By Bruce Hawke OCTOBER, 2004 - VOLUME 12 NO.9


OCMI’s wild card is actually a frustrated artist.


As The Irrawaddy was going to press the fate of Maj-Gen Kyaw Win, the Deputy Chief of the Office of the Chief of Military Intelligence, or OCMI, was unclear. He wasn’t under arrest, but he wasn’t going to the office either. It’s seems likely that the mild-mannered spook, a prot?g? of Sr-Gen Than Shwe, was complicit in the coup that unseated PM Gen Khin Nyunt.


The spymaster was born in a village near Pegu and brought up by his mother (who had been abandoned by her husband) and his grandmother. He was a good student, and went on to graduate in psychology from Rangoon University where he was a student activist in July 1962 (and was shot at by Burma Army troops at the Rangoon University Student Union building).


On graduation Kyaw Win worked first as school teacher.
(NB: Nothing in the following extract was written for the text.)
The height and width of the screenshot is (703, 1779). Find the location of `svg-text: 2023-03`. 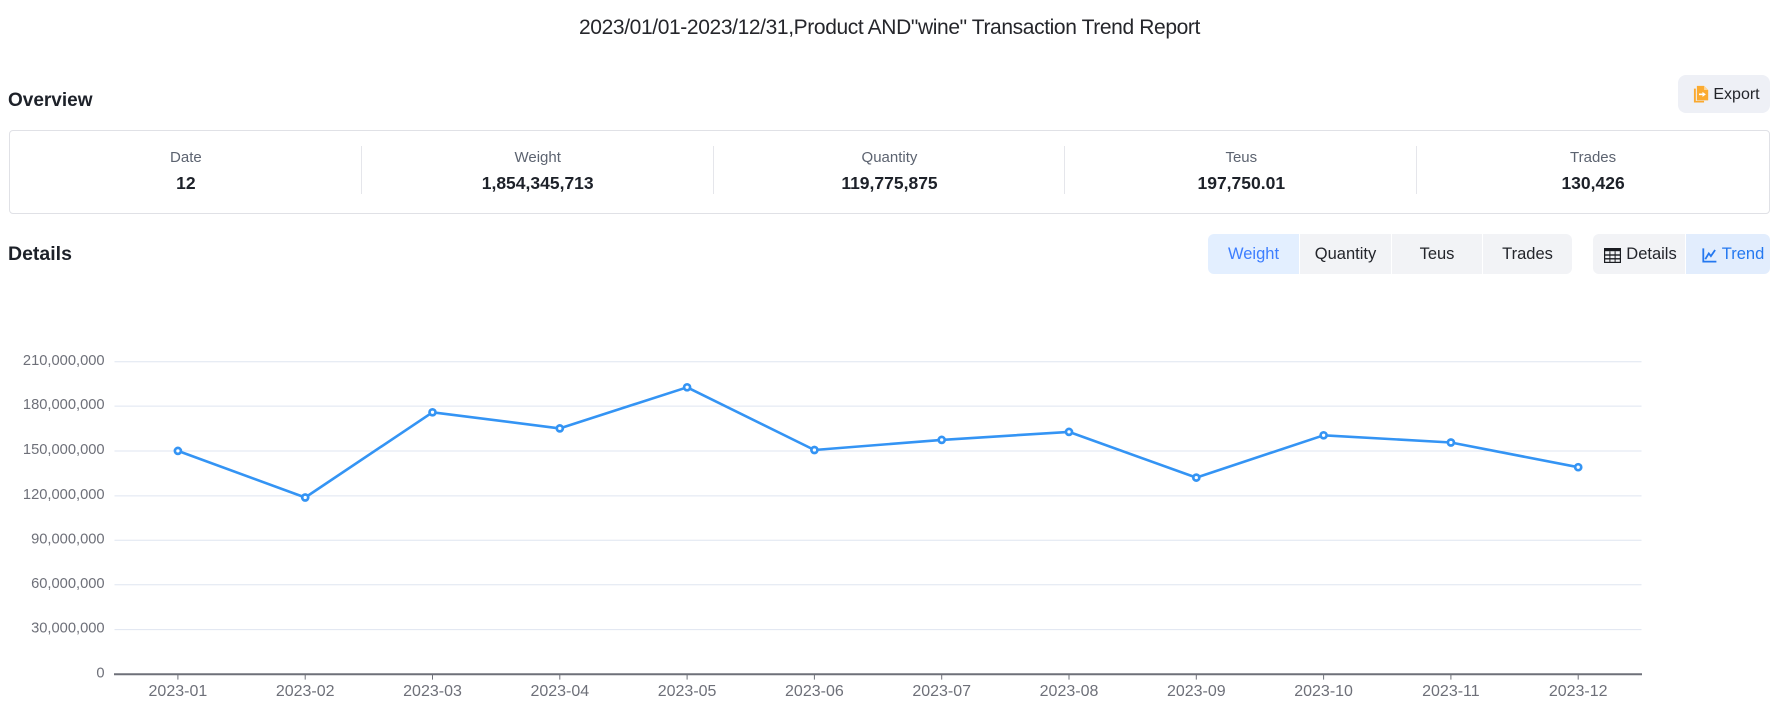

svg-text: 2023-03 is located at coordinates (432, 692).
Then, seeking social mobility, he joined the army, passing through the OTS officer training course at Hmawbi.


Kyaw Win served on the frontline in Shan State where his battalion commander was Than Shwe. When the latter became Prime Minister and chairman of the State Law & Order Restoration Council in 1992, Kyaw Win was a major in the Directorate of Defense Services Intelligence’s, or DDSI’s, MI-1 unit in Mandalay, according to a friend, who spoke on condition of anonymity. The PM moved him to Rangoon and put him on a promotional fast-track.


In 1993 Kyaw Win, by then a lieutenant-colonel, was named deputy chief of the DDSI. He also was appointed deputy chief of the Office of Strategic Studies (a hybrid spook/policy think tank organization) when it was established in 1994 (In early 2002 the DDSI and OSS and other intel organs were consolidated into the OCMI).


When spymaster Gen Khin Nyunt was appointed PM he left the day-to-day business of Burma’s intelligence apparatus with Kyaw Win, making him defacto head spook. But there’s another side to the man who until October 18 was tasked with maintaining Burma’s climate of fear and ensuring regime preservation.


In his spare time, the polite, softly-spoken spook is an artist. His interests include drawing, painting and—first love—photography. Kyaw Win has published at least three books featuring his camera work. The photos in this spread originally appeared in his self-published picture book Photosynthesis.



“I can assure you that [Kyaw Win’s positions] as an artist and a military officer are completely different roles,” said the friend of the spy chief. “[I]t always makes me amazed to see it,” 


Given his talent with the viewfinder, if his superiors decide to retire Kyaw Win, he can take comfort in the fact that he could work as a professional photographer.